Please copy out every line of the listing below word for word, with no changes.

** Start The data **

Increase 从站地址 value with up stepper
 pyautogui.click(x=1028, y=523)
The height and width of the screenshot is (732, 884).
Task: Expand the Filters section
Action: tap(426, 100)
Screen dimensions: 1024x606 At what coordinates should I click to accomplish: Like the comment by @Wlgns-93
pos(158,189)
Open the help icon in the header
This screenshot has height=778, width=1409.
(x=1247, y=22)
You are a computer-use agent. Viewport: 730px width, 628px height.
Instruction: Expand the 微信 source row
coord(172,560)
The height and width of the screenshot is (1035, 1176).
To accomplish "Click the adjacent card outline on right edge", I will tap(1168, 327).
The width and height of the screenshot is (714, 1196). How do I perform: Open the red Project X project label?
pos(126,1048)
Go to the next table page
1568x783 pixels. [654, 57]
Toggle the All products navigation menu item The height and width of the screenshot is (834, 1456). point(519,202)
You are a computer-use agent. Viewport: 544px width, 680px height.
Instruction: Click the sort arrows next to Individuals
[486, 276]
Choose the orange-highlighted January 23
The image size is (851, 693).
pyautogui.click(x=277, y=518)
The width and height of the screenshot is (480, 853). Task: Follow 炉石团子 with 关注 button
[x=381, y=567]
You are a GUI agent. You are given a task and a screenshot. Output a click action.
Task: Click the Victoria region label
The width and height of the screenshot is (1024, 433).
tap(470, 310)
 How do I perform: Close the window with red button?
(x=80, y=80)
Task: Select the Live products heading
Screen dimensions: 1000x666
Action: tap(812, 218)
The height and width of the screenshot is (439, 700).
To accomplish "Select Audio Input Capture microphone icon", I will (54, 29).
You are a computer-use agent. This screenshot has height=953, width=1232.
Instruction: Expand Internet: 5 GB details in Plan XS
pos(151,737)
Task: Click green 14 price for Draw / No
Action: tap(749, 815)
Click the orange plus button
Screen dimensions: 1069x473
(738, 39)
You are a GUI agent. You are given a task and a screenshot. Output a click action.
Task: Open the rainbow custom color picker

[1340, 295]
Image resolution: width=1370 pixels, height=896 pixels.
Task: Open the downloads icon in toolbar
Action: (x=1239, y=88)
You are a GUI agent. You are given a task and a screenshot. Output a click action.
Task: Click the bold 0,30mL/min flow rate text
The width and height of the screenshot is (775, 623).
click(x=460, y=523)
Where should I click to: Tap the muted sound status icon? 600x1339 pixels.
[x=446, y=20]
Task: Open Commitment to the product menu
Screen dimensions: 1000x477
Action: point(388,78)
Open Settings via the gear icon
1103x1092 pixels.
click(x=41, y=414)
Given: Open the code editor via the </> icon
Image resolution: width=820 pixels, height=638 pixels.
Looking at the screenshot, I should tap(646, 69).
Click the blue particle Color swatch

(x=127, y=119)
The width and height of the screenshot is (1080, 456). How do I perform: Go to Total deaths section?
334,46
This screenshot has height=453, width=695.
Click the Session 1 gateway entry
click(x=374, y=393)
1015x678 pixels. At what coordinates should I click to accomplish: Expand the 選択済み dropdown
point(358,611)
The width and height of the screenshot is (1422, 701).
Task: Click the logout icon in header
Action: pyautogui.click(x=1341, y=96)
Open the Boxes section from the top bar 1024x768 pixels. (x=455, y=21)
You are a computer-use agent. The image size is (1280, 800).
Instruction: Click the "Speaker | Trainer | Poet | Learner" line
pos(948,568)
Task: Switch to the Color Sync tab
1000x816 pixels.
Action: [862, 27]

** End The data **

*Answer for the task*.
Increase 从站地址 value with up stepper
 pyautogui.click(x=1028, y=523)
The height and width of the screenshot is (732, 884).
Task: Expand the Filters section
Action: tap(426, 100)
Screen dimensions: 1024x606 At what coordinates should I click to accomplish: Like the comment by @Wlgns-93
pos(158,189)
Open the help icon in the header
This screenshot has height=778, width=1409.
(x=1247, y=22)
You are a computer-use agent. Viewport: 730px width, 628px height.
Instruction: Expand the 微信 source row
coord(172,560)
The height and width of the screenshot is (1035, 1176).
To accomplish "Click the adjacent card outline on right edge", I will tap(1168, 327).
The width and height of the screenshot is (714, 1196). How do I perform: Open the red Project X project label?
pos(126,1048)
Go to the next table page
1568x783 pixels. [654, 57]
Toggle the All products navigation menu item The height and width of the screenshot is (834, 1456). point(519,202)
You are a computer-use agent. Viewport: 544px width, 680px height.
Instruction: Click the sort arrows next to Individuals
[486, 276]
Choose the orange-highlighted January 23
The image size is (851, 693).
pyautogui.click(x=277, y=518)
The width and height of the screenshot is (480, 853). Task: Follow 炉石团子 with 关注 button
[x=381, y=567]
You are a GUI agent. You are given a task and a screenshot. Output a click action.
Task: Click the Victoria region label
The width and height of the screenshot is (1024, 433).
tap(470, 310)
 How do I perform: Close the window with red button?
(x=80, y=80)
Task: Select the Live products heading
Screen dimensions: 1000x666
Action: tap(812, 218)
The height and width of the screenshot is (439, 700).
To accomplish "Select Audio Input Capture microphone icon", I will (54, 29).
You are a computer-use agent. This screenshot has height=953, width=1232.
Instruction: Expand Internet: 5 GB details in Plan XS
pos(151,737)
Task: Click green 14 price for Draw / No
Action: tap(749, 815)
Click the orange plus button
Screen dimensions: 1069x473
(738, 39)
You are a GUI agent. You are given a task and a screenshot. Output a click action.
Task: Open the rainbow custom color picker

[1340, 295]
Image resolution: width=1370 pixels, height=896 pixels.
Task: Open the downloads icon in toolbar
Action: (x=1239, y=88)
You are a GUI agent. You are given a task and a screenshot. Output a click action.
Task: Click the bold 0,30mL/min flow rate text
The width and height of the screenshot is (775, 623).
click(x=460, y=523)
Where should I click to: Tap the muted sound status icon? 600x1339 pixels.
[x=446, y=20]
Task: Open Commitment to the product menu
Screen dimensions: 1000x477
Action: point(388,78)
Open Settings via the gear icon
1103x1092 pixels.
click(x=41, y=414)
Given: Open the code editor via the </> icon
Image resolution: width=820 pixels, height=638 pixels.
Looking at the screenshot, I should tap(646, 69).
Click the blue particle Color swatch

(x=127, y=119)
The width and height of the screenshot is (1080, 456). How do I perform: Go to Total deaths section?
334,46
This screenshot has height=453, width=695.
Click the Session 1 gateway entry
click(x=374, y=393)
1015x678 pixels. At what coordinates should I click to accomplish: Expand the 選択済み dropdown
point(358,611)
The width and height of the screenshot is (1422, 701).
Task: Click the logout icon in header
Action: pyautogui.click(x=1341, y=96)
Open the Boxes section from the top bar 1024x768 pixels. (x=455, y=21)
You are a computer-use agent. The image size is (1280, 800).
Instruction: Click the "Speaker | Trainer | Poet | Learner" line
pos(948,568)
Task: Switch to the Color Sync tab
1000x816 pixels.
Action: [862, 27]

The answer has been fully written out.